The setting per session is a single Stop (pts) / TP (pts) pair, used for both directions. These are independent for each of the five session groups — you're not locked into one R:R profile for all sessions; tune them separately based on each session's historical behaviour on your instrument.

Using Them Together

The correct sequence is: configure and test in the backtester, then apply validated settings to the live indicator. They share the same logic and input structure, so settings transfer directly.

Add Q-STS Backtester to your exact chart and timeframe

Use the same instrument and timeframe you intend to trade. Start on Session Fakeout mode.

Start with the defaults and read the Strategy Tester

Begin with offsets at 0 and default sizing. Check net profit, win rate, and especially drawdown.

Tune per-session R:R

Go session by session, adjusting each one's stop and target to fit that session's typical range. Compare adaptive ATR vs fixed points. If a lot of entries trigger and immediately reverse without reaching target, add a little offset.

Test the Opening Range and Combined modes

Switch modes to validate the ORB break vs retest and Fixed TP vs Ribbon Flip, then try Combined to see the two edges run as one system.

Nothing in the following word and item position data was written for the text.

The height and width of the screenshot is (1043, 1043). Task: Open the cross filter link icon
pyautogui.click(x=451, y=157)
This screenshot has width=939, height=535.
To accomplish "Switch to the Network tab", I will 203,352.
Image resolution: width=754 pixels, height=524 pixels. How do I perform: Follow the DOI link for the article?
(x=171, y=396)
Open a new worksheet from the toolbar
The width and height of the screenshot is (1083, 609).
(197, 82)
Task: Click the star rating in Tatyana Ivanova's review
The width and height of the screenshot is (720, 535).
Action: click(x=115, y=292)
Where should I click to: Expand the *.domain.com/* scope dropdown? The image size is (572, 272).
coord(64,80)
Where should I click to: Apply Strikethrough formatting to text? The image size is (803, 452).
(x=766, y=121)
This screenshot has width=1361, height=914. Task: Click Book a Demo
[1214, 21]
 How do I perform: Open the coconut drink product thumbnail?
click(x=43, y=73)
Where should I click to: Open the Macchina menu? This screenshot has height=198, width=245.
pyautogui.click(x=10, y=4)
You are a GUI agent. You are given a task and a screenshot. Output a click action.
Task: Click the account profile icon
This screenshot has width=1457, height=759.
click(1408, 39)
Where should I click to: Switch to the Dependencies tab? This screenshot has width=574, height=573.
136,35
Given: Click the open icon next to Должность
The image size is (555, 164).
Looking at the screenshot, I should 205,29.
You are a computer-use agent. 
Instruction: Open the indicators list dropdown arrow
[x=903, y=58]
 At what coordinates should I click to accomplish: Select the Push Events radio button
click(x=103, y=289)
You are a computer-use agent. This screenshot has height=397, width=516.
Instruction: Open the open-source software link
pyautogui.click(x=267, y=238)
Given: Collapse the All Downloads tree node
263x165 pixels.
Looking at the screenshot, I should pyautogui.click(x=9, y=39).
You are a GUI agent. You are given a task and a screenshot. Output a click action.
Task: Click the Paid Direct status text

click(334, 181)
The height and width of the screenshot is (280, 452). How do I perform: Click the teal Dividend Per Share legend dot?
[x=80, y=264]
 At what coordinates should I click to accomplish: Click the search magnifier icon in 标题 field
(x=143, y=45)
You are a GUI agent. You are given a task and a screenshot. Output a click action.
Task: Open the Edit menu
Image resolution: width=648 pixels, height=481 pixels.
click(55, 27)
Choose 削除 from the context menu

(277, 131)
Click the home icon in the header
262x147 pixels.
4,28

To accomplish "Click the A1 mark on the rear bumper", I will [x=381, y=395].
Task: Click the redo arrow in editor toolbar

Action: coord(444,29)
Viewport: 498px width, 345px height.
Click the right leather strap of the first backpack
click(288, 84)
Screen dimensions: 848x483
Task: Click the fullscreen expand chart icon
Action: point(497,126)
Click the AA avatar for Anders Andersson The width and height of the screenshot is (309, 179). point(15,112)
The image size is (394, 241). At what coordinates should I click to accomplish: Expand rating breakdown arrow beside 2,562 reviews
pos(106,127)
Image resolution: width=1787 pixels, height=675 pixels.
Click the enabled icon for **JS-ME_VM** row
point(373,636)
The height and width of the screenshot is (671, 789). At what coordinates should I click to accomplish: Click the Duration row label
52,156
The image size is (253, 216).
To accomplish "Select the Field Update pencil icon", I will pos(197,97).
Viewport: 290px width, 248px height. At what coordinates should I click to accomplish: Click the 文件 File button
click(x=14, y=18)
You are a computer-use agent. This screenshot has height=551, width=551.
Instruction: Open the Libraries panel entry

Transfer settings to Quantum STS

Copy your session times, offsets, and per-session stop/TP values into the live indicator. The inputs are structured identically — what you validated is exactly what the indicator visualizes and alerts on.

Use the indicator for live execution

Watch the R:R boxes to preview setups before they trigger, let the alerts tell you when price arrives, and use the key levels, dynamic S/R, ribbon, and VWAP alongside it for whenever you want to read the chart yourself.

Risk Disclaimer

⚠️ Important: Read This Carefully

This is not financial advice. Trading carries real risk and you can lose money. If you decide to use these tools, that is your choice and your responsibility.

Backtests do not guarantee future performance. Markets change — what worked over the past six months may not work over the next six. Use the backtester to understand the behaviour of your settings, not to predict future results.

The default settings are a starting point, not a finished system. Expect to spend time on the backtester before treating any configuration as ready for live trading. If you're using a funded or prop firm account, understand the drawdown limits and make sure your position sizing and stop distances are compatible with those limits before running anything live.